The doggie dooley is a FANTASTIC idea and it DOES work... but make sure your ground drains properly: not too fast and not too slow. My ground has a lot of clay in it... the poo turned to liquid properly, but didn't drain NEARLY fast enough (basically, I went on a 2 week vacation and it was still full of liquid when I returned....). Ground too soft/sandy and it won't have a chance to liquify before draining. Just my findings :)

Heather said...

Oh also, you can DIY the dooley MUCH cheaper than buying pre-made... just google DIY doggie dooley or DIY dog septic system.

Schooner and Skipper said...

Thanks Heather I will look up DIY Doggie dooley and septic system.

Pamela | Something Wagging This Way Comes said...

Great post. So many people feel they're doing a great thing picking up their dog poop. And yes, it is so much better to toss it than allowing waste to sit on the ground and seep into our lakes and rivers.

But you're right that those plastic bags of poo will be accompanied by all kinds of toxic things in the landfill for generations to come.

I'm thrilled to be using flushable bags too. It's more friendly to the environment and easier than letting poop pile up in the trash for a month until we have enough to put out.

I'll second Heather's warnings about poop composting, however. It's a great option for people who don't have city sewage. But you need to make sure you have good drainage. Doggy Dooley actually recommends 6 feet of good soil which I've never had.

BtC4animals said...

The internet dog just ate my comment so I'm trying again.

I love the Doggie Dooley idea, DIY or otherwise! It makes me think...
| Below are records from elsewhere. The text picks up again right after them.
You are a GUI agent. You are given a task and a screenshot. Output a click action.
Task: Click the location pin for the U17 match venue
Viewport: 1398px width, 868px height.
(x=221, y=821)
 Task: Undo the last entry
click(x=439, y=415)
We too live on clay, Heather. So, when we do a home construction project in the next year and have a backhoe on hand, I'd love to dig out a space and backfill with more pourous substrate to make liquification and flow balance out. I'll have to look into that.

Terrific Post, Carrie.Thanks so much for Blogging the Change!

PS: See you at BarkWorld!

Kim Clune

Pup Fan said...

Great post - I doubt that many people think about this when picking up the poop. Thanks for posting about this today.

Be the Change for Animals
I Still Want More Puppies

dog cake recipes said...

great experience.........

thanks for sharing with us........

Amy said...

Thank you for an enlightened view on the toxic brew in landfills and all of the chemicals that we so unthinkingly dump into the environment. I've never heard of flushable bags and will look for them now.

Dawn said...

We use biodegradable poo bags! :0)

Aimee said...

woah. I never thought about that. For years, I've always thrown my dogs poop on the community bins of our area.
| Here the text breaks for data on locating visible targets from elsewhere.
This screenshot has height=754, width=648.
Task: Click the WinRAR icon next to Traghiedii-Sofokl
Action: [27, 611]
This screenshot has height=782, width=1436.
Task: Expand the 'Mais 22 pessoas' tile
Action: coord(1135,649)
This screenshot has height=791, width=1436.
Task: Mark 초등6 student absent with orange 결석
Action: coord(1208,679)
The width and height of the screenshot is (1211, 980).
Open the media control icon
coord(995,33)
Guess I'll have no choice but to be responsible now :)

Anonymous said...

thanks for sharing..

GizmoGeodog said...

Hope the dumpster is gone by now :) A local friend installed the Doggie Doolie but the ground in her yard is too sandy and it just doesn't work properly for her...Flushable bags are on my "to try" list...Thanks for linking up to our Scoop That Poop hop today!

garthriley said...

Thanks for pawticipating in the blog hop!

Be careful about flushing those "flushable" bags. Mom talked to our local wastewater treatment plant guys and they said the bags could cause problems at the treatment plant.